David Abram, The Spell of the Sensuous: Perception and Language in a More-than-Human World

#Sorcery

See Sorcery

Most tales of sorcery stem from wizards’ own attempts to keep people from bothering them too often. These stories serve to keep even their own communities at a respectful distance. Neighboring communities come to consider them dangerous sorcerers. This threat helps keep the peace, too, as neighbors have even more reason not to go to war with one another. It does produce a good bit of tension, though, as each community regards their own magical specialist as an eccentric but ultimately benign person, but each neighboring community harbors someone who seems like an evil sorcerer.

A wizard can, of course, at any time use her magic for evil ends. Knowledge of herbal medicine includes knowledge of poison and its use. She can use knowledge to blackmail or coerce as easily as to help. She can use magic to harm, or even to kill, just as she can use it to heal. Most wizards face at least the rumor that they’ve done precisely that, even if they never have. Many wizards will not deny such rumors, helping to build their legend, and at the same time raising the fear that any wizard might also practice sorcery.

These stories only hold such power, though, because some individuals really do devote themselves to using magic to harm and kill others.
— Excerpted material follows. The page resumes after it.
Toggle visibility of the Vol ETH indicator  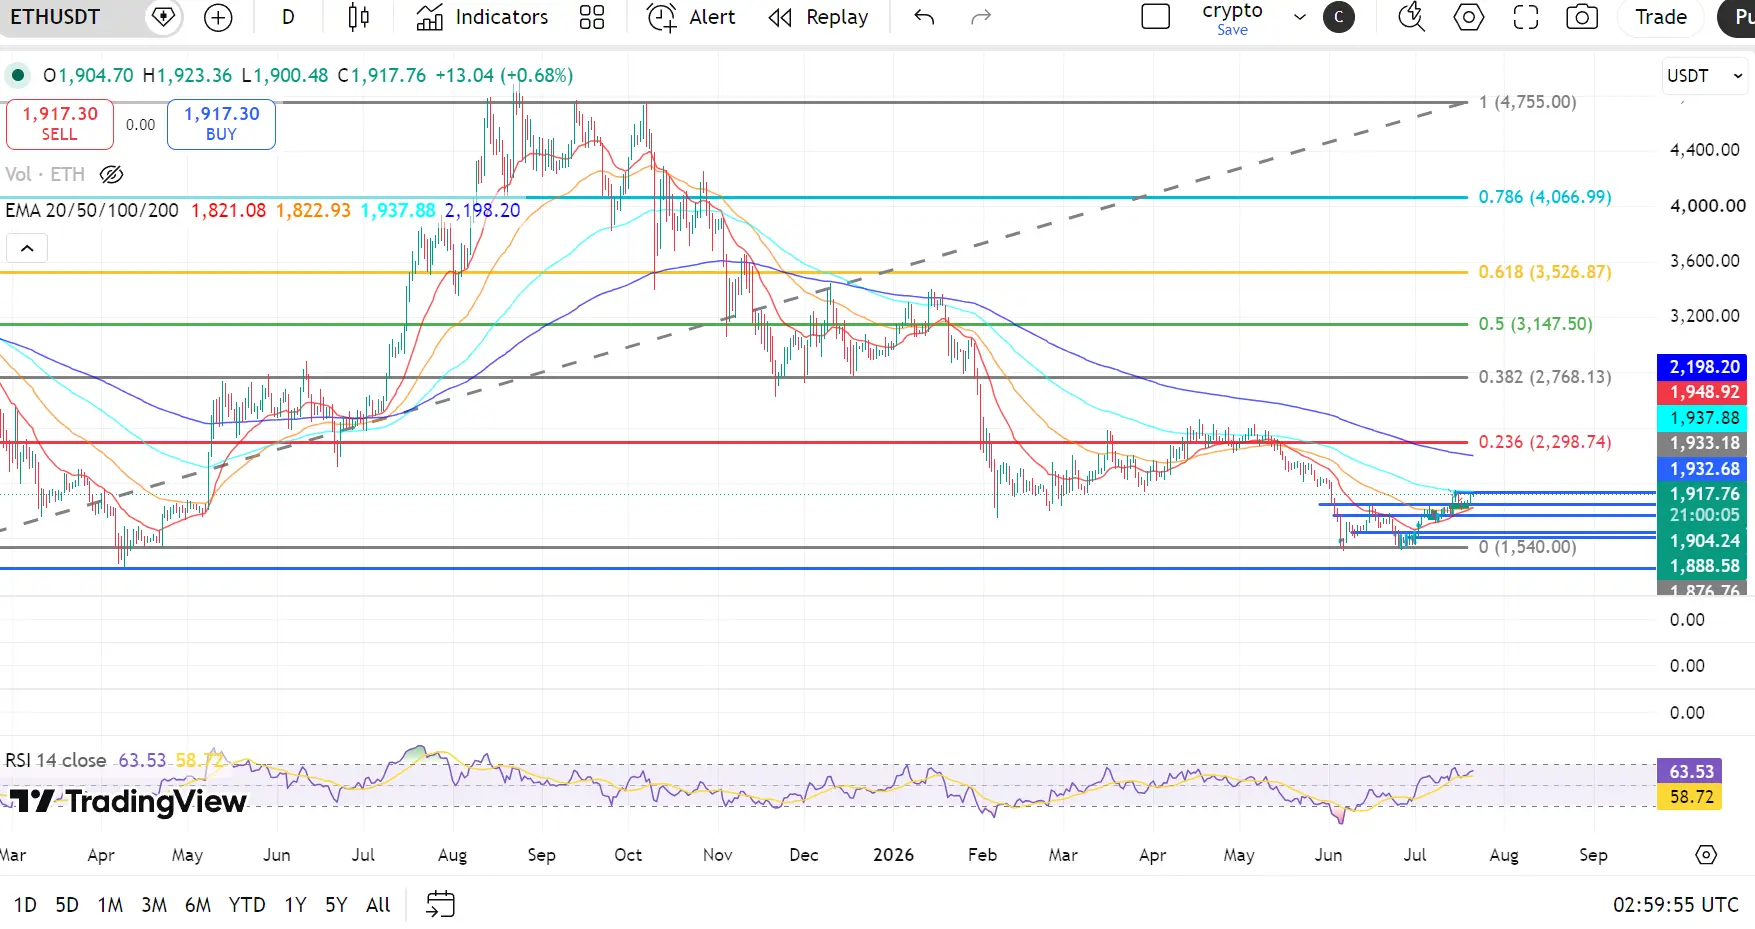[x=112, y=175]
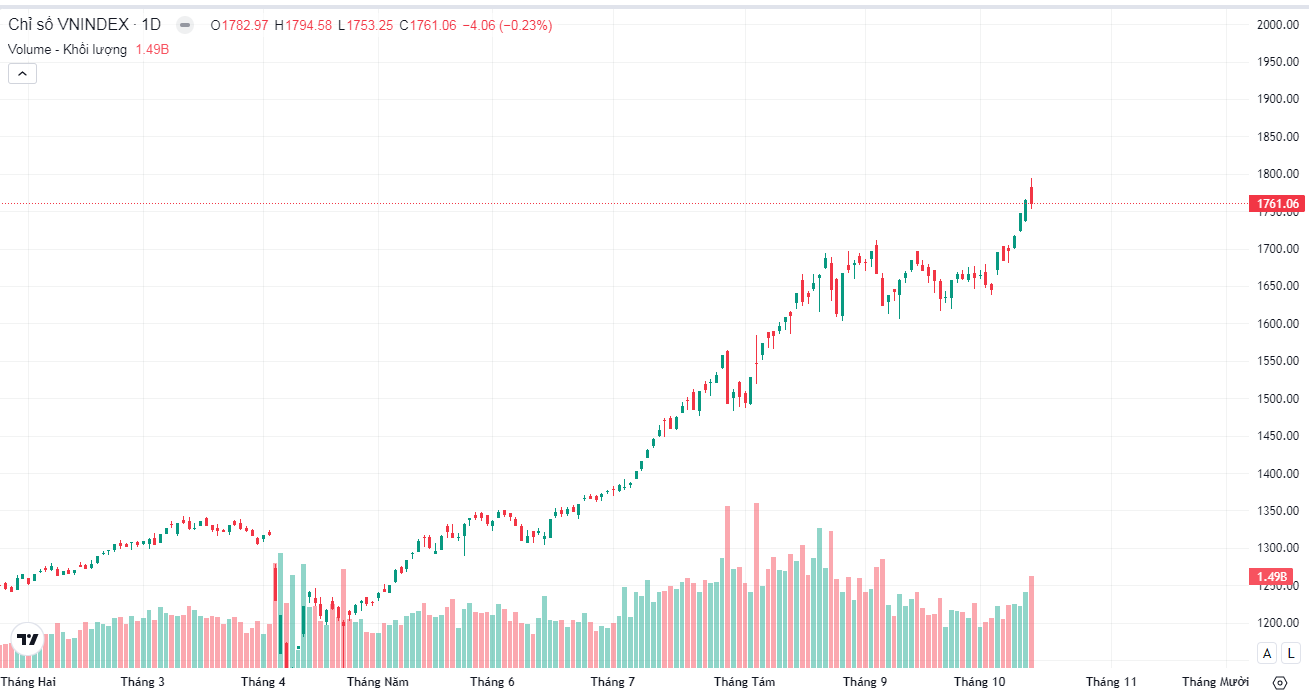
Task: Open chart settings gear icon
Action: tap(1279, 683)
These people use poisons, ritual murder, dark magic, and human sacrifice to destroy their enemies and spread terror. Though quite rare, their acts create such terror that wizards can manipulate and capitalize on that fear even when no one has seen any sign of true sorcery in a generation.

Of course, dealing with such fears involves quite a bit of danger of its own, as those fears can grow uncontrollable, and the wizards who tried to manipulate them may face a backlash, false accusations, and angry people seeking vengeance against them.

When true sorcerers do appear, wizards often lead the efforts to find them and stop them. Many wizards earn great respect from their efforts to combat sorcerers, and some unscrupulous wizards do occasionally try to frame their rivals so that they can pursue them as a sorcerer.

On the whole, though, these things happen only rarely. For the most part, the tension of mystery and low-level fear holds, giving wizards the space they need to do their work and keeping everyone else slightly on edge around them.